This study shows for the first time that Adpn/Lep had an excellent discriminatory accuracy for the presence of Covid-19 pneumonia in lean people. Adpn/Lep is a ratio that was initially proposed as a marker of adipose tissue dysfunction, increased cardio-metabolic risk (21,23) and low-grade inflammation (24). Obesity (12,18), insulin resistance (15), and inflammation (25-27) are associated with a decrease of adiponectin and an increase of circulating leptin. Consistent with this, Adpn/Lep decreases with the increasing number of metabolic risk factors (23) and it is negatively correlated with CRP levels and systemic inflammation (24). For these reasons, it has been suggested that Adpn/Lep might discriminate between the patients that are “metabolically healthy” and those that are “metabolically unhealthy” (23).

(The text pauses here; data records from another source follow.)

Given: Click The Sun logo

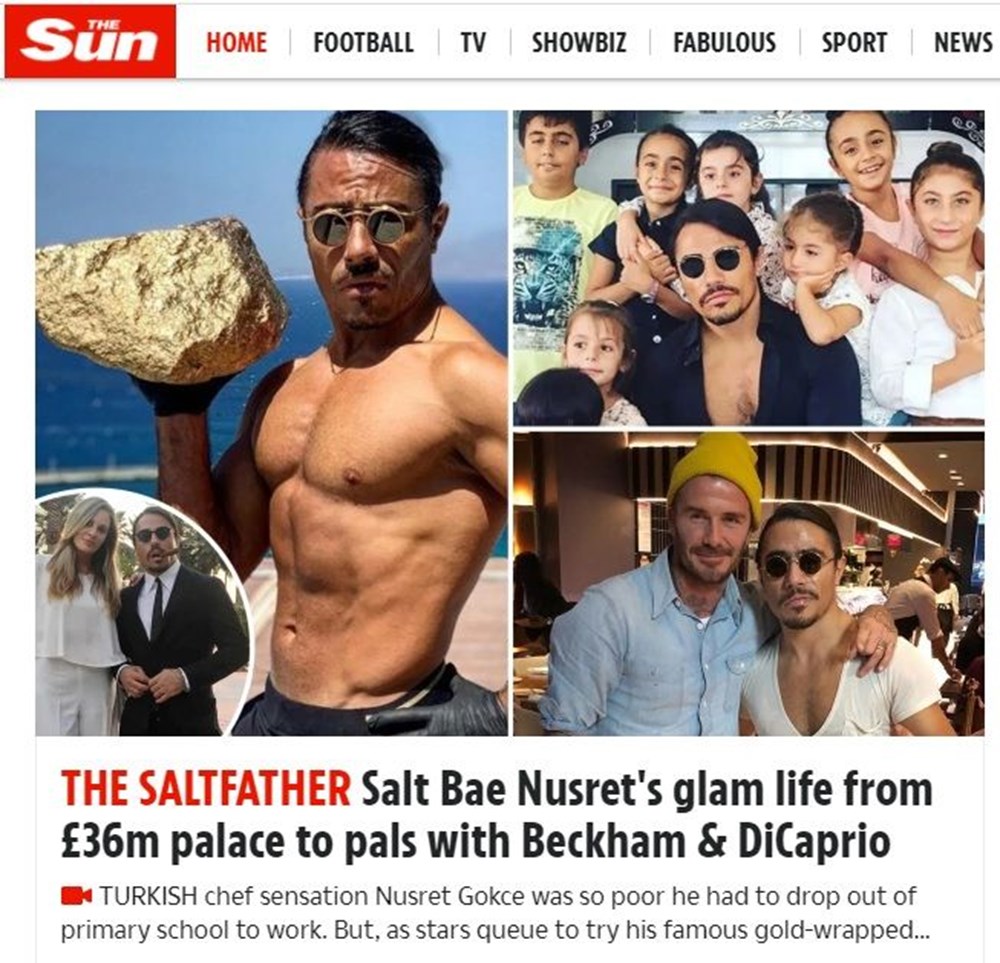Looking at the screenshot, I should [90, 41].
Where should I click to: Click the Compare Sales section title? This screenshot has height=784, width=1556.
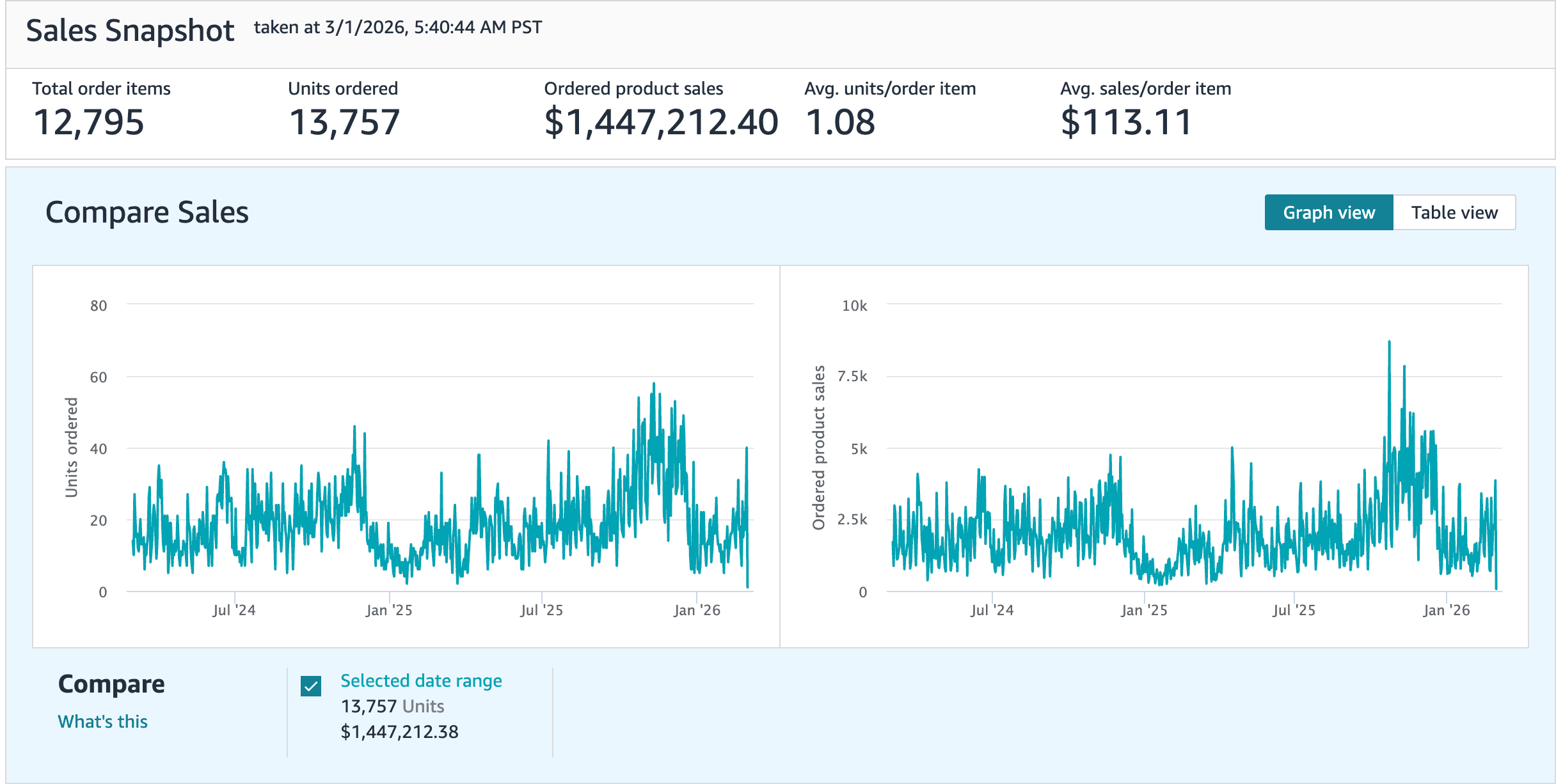tap(147, 212)
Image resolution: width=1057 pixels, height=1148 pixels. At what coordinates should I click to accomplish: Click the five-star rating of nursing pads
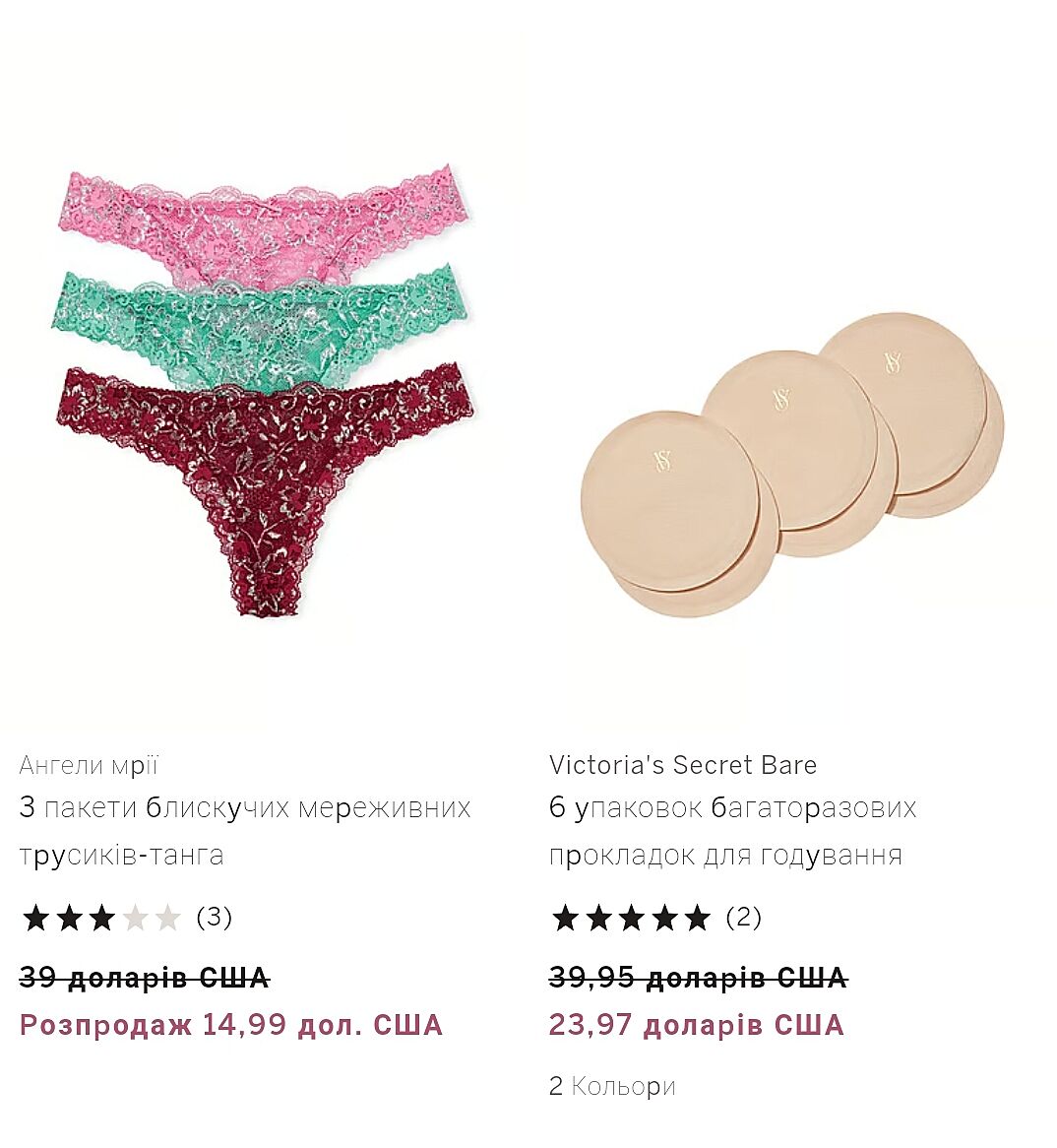pyautogui.click(x=630, y=918)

Frühbeck et al. have recently proposed that Adpn/Lep should have a value >1 in normal conditions, corresponding to a low cardio-metabolic risk, while values between >0.5 and <1 should correspond to a moderate risk, and values <0.5 should correspond to a high cardio-metabolic risk (28). Interestingly, in this work by Frühbeck et al., lean subjects (mean BMI of 22), with mean arterial blood pressure of 123/71 mmHg, mean glycemia of 91 mg/dL, and lipids levels within reference targets, had a mean value of Adpn/Lep of 2.83 ± 2.16 (28). In line with these findings, in our study, 2.23 was the optimal cutoff value discriminating between lean patients that were in good health and those with Covid-19 pneumonia, allowing to identify correctly 88% of the patients with a sensitivity of 90% and a specificity of 83%. In other words, a high value of Adpn/Lep is consistent with a state of good health in lean patients and it could rule out any low-grade or acute systemic inflammation, including the state triggered by SARS-Cov2 infection.

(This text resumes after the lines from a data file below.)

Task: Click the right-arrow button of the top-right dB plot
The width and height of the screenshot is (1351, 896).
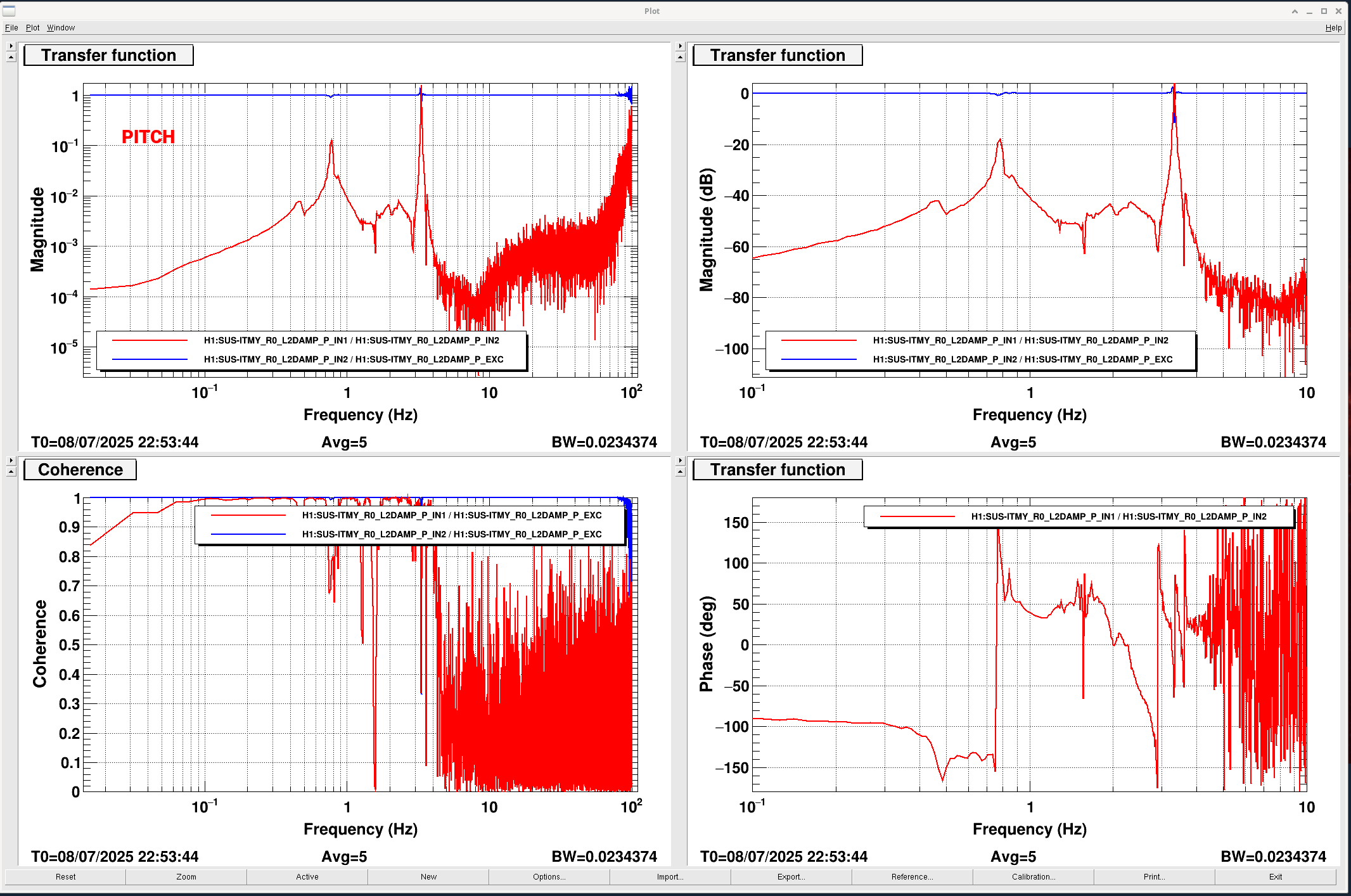Action: [680, 46]
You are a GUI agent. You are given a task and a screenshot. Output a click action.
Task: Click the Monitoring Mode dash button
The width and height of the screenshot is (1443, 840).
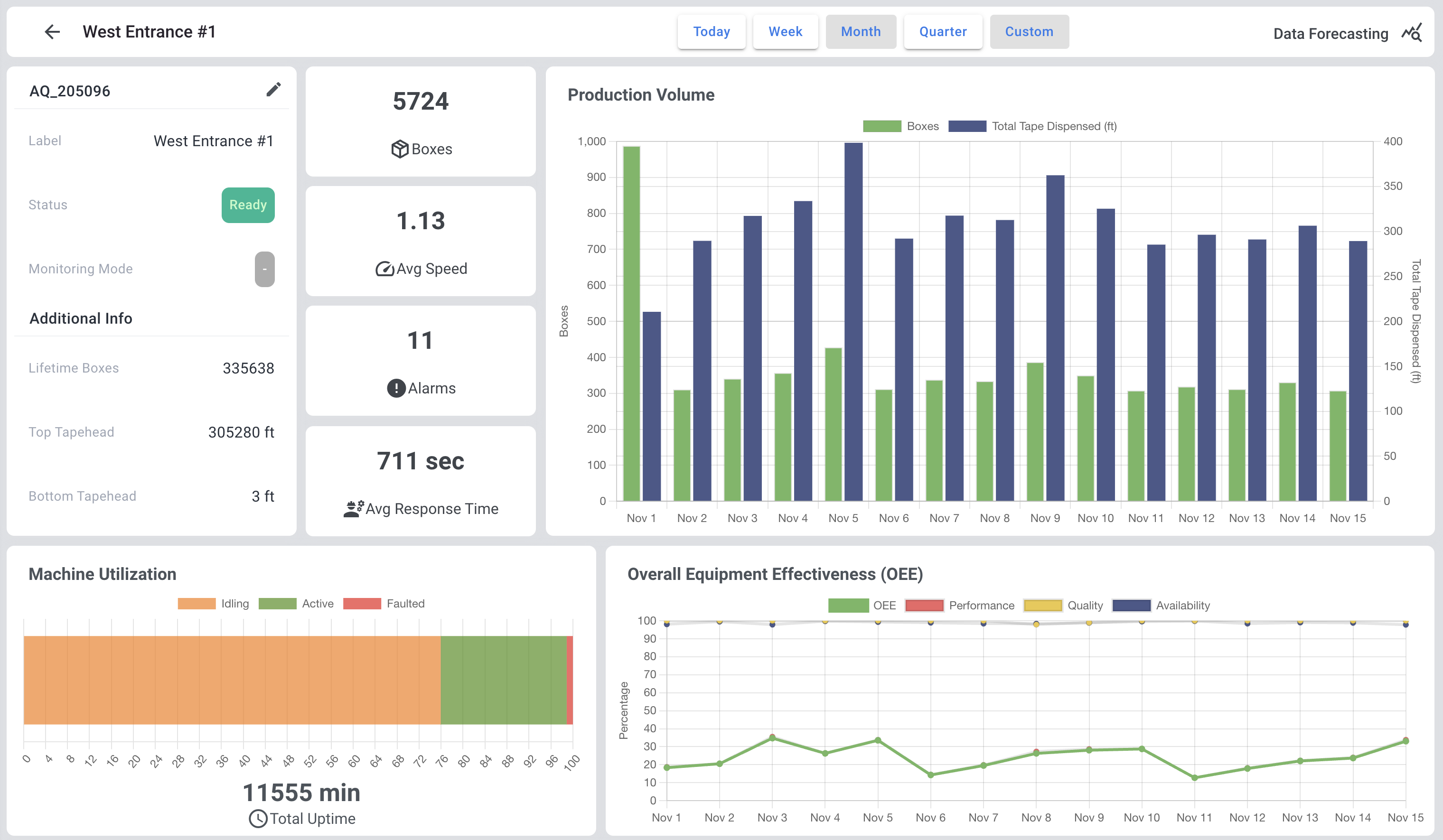coord(264,269)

Our study shows that the Adpn/Lep could be used not only to identify patients with adipose tissue dysfunction and high cardio-metabolic risk, but also to rule out the presence of acute inflammatory diseases, such as Covid-19 pneumonia. The issue that remains to be solved is the heterogeneity of methods to measure Adpn/Lep, mostly due to the variety of methods available to measure adiponectin (16,17). Adiponectin can be measured with different techniques, such as radioimmunoassays, enzyme-linked immunosorbent assays, chemiluminescent immunoassays and immunoturbidimetric methods, in both manual or fully automated ways (17). Consequently, a standardization of adiponectin assays, as well as a clear definition of normal and pathological reference ranges is still lacking (16).

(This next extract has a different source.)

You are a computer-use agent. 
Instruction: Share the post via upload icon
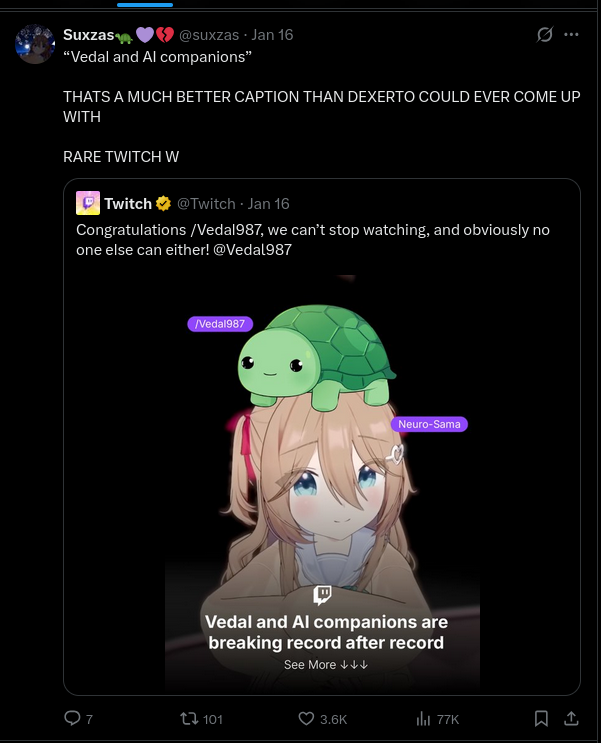click(571, 718)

It can be speculated that the decrease of Adpn/Lep, which is seen in obese patients and patients with Covid-19 pneumonia, might contribute to development of severe form of disease, due to the anti-inflammatory actions of adiponectin and the pro-inflammatory effects of leptin. Several studies demonstrate that obesity is a risk factor for developing a severe form of Covid-19 pneumonia (1), requiring intensive care unit admission, intubation and mechanical ventilation (3,29-31). Last year we demonstrated that also other antropometric indexes, such as neck circumference, might predict the need of mechanical ventilation support (32). Consistent with the literature, in this study, we found that BMI – as well as age - was independently associated with the need of non-invasive mechanical ventilation (NIMV), the days of NIMV, and the days of hospitalization. Nevertheless, we did not find any significant association between the levels of circulating adipokines and these outcomes, possibly due to the small number of patients.
The limitations of this study include the small number of patients recruited, as well as the measurement of the adipokines with manual enzyme-linked immunosorbent assays. On the other hand, it has to be taken into account that even in our small cohort, Adpn/Lep had an excellent discriminatory accuracy in identifying Covid-19 pneumonia in lean subjects.
In conclusion, our data indicate that patients with Covid-19 pneumonia had higher levels of leptin, and lower Adpn/Lep. Leptin had an acceptable discriminatory accuracy for Covid-19 pneumonia in patients with BMI >30, while Adpn/Lep had an excellent discriminatory accuracy for Covid-19 pneumonia in patients with BMI <25, with a cutoff of 2.23. Our data indicate that high Adpn/Lep (>2.23) in lean patients is consistent with a state of good health, which decreases in case of inflammatory states, ranging from adipose tissue dysfunction with low-grade inflammation to Covid-19 pneumonia.